The importance of concrete observability
I've recently participated on a AWS region migration of services and issues happened. Having a concrete observability will move your Time To Detect from hours to few seconds
“You never know you need it until you really need it”. This is something that maybe you noticed at some point when you were operating software.
This month I’ve been On Call duties during a weekend to assist in a migration of an AWS cloud region. Basically, I had to watch if something was wrong when my services were deployed in a brand new EKS cluster on the target region and act if something was not working properly.

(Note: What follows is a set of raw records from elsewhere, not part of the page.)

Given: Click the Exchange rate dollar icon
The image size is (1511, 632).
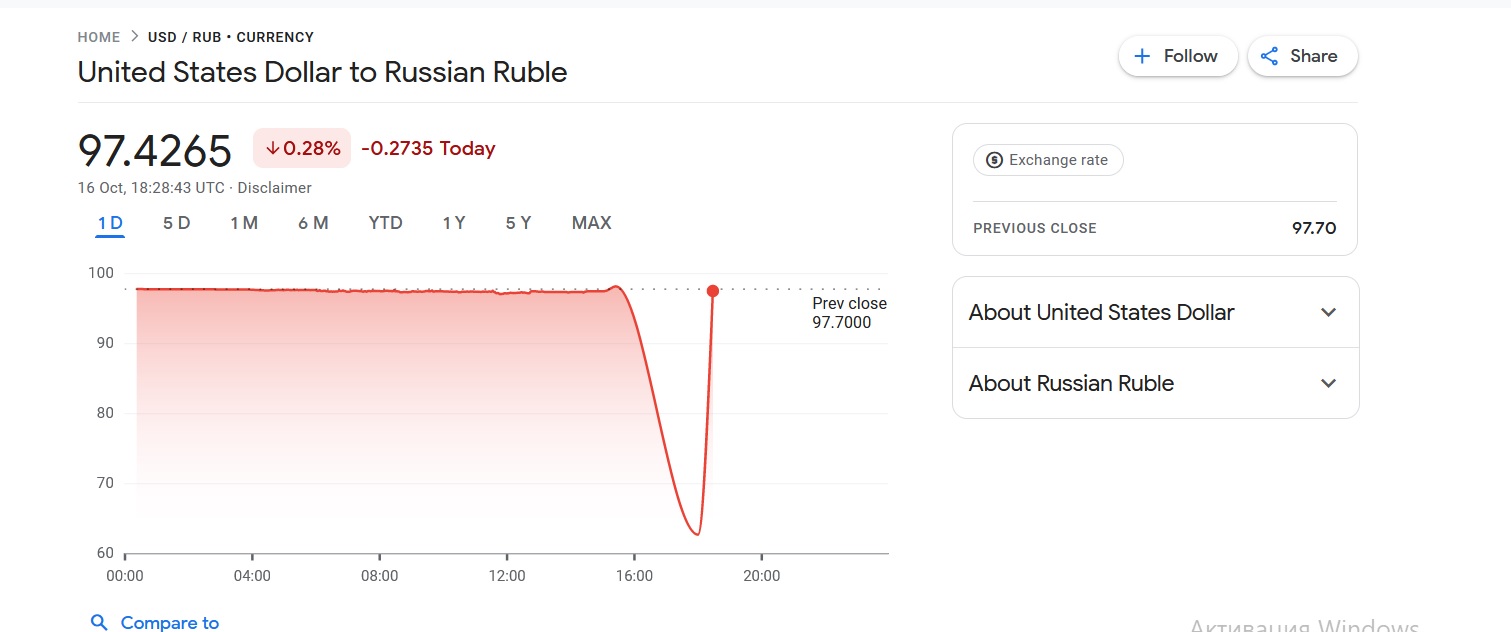Looking at the screenshot, I should (994, 160).
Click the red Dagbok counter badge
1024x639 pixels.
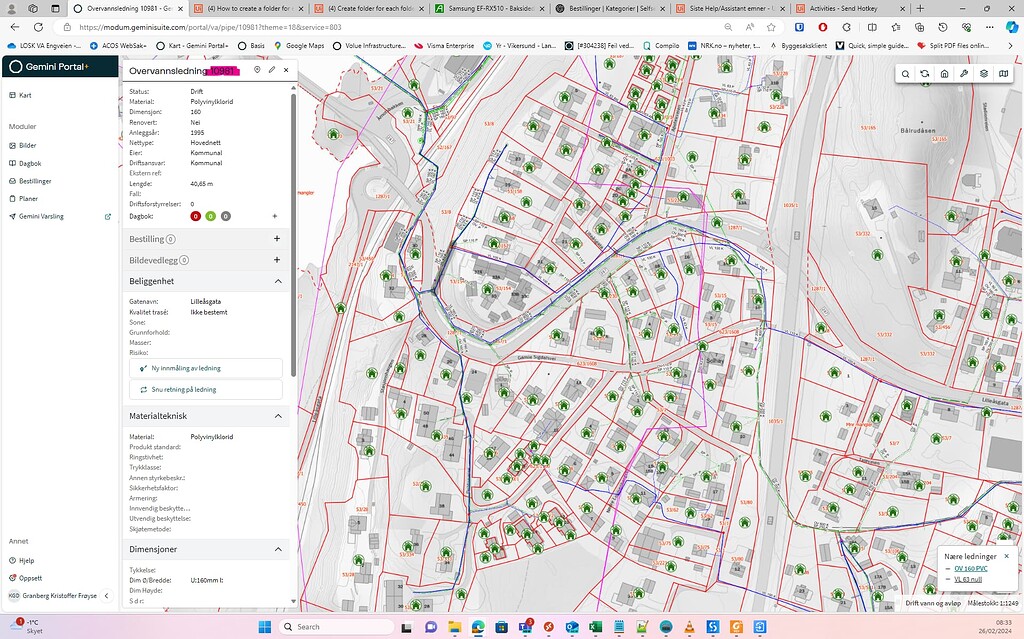tap(196, 216)
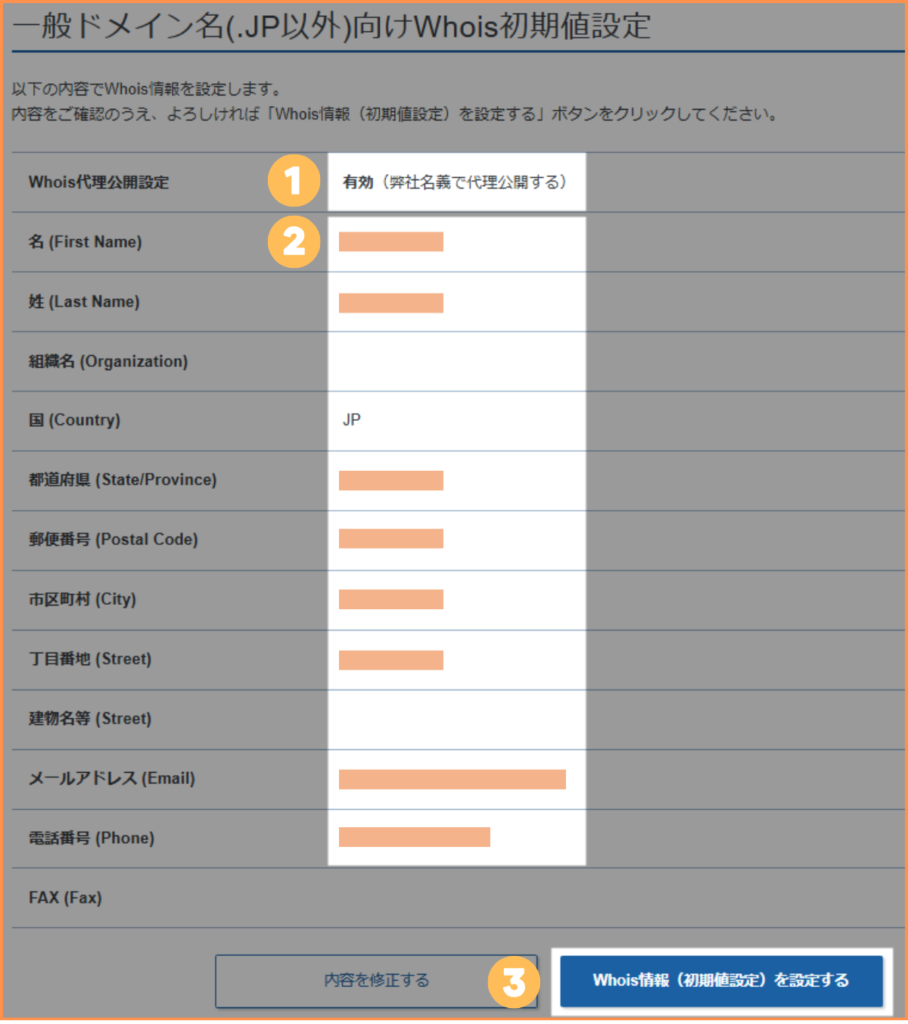Click the Whois代理公開設定 row label
Screen dimensions: 908x1024
(99, 182)
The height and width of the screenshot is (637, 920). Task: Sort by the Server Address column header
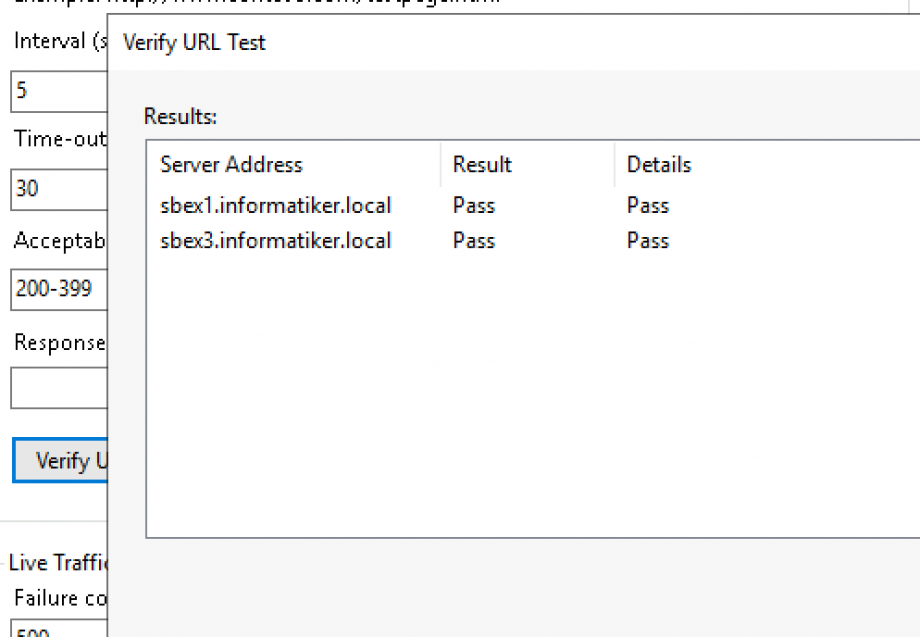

And yes, a problem happened (lucky me, not at night this time). However, thanks to having concrete observability I was able to understand the issue in a couple of minutes, instead of hours, and then build a working theory and solve the situation.
In today’s issue, I cover
What is the Time To Detect
What is a concrete observability
How to achieve a concrete observability
Lessons learned
Time To Detect
You will find multiple pieces of literature about this DORA metric. Nowadays, there is some debate about whether this metric should be measured via the Average, the Mean, or the Median. This is a very interesting topic framed on the latest State of DevOps 2023 (analysis from 2022 results) and the
newsletter (master Abi Noda) had a very good issue in October 2023 about this, which I encourage you to read (and subscribe too!👇).For me, the Time To Detect is the time lapsed from the moment the problem is happening and the time you notice that the problem is happening.

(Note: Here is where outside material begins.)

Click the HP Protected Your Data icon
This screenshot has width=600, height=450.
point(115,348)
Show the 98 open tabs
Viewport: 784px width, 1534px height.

In my case, that weekend, if an issue could happen, the Time To Detect was expected to be short, because a suite of Smoke Testing was scheduled to ensure the platform was working properly, once the new region was deployed. And so it was. One of the tests spotted that something was not working as expected and, in a matter of minutes, I was called to address the issue.
What is concrete observability?
Concrete observability in Software Engineering, for me, is a set of metrics, logs, and traces that provide all possible information about the context related to a use case.
When you are in a production incident at night, your main goal is to mitigate the issue so that, later in the morning, you can address it properly. Having a logline or a metric that tells you something like:
The file “mypackage.xml” was not be found in the AWS S3 bucket named “important-bucket“ in region “eu-west-1”. The installation will not happen.
Will help you, very fast, on
Understand the root cause of the issue: A file is missing in the AWS region, and without that file, the use case for “installing a package” cannot happen.
Have a working theory to have mitigation: Most likely the “mypackage.xml” was not uploaded to the S3 bucket (for some reason) so, if I ensure once again that XML files are present in the S3 bucket, I’ll have this issue mitigated and I can come back to sleep.
You can appreciate on the logline above that there are 3 key parts there, which in my opinion makes it concrete obserability.
The what, in this case, the “mypackage.xml” was not found, and it should.
The dependency, in this case, is an AWS S3 bucket and the region (very important).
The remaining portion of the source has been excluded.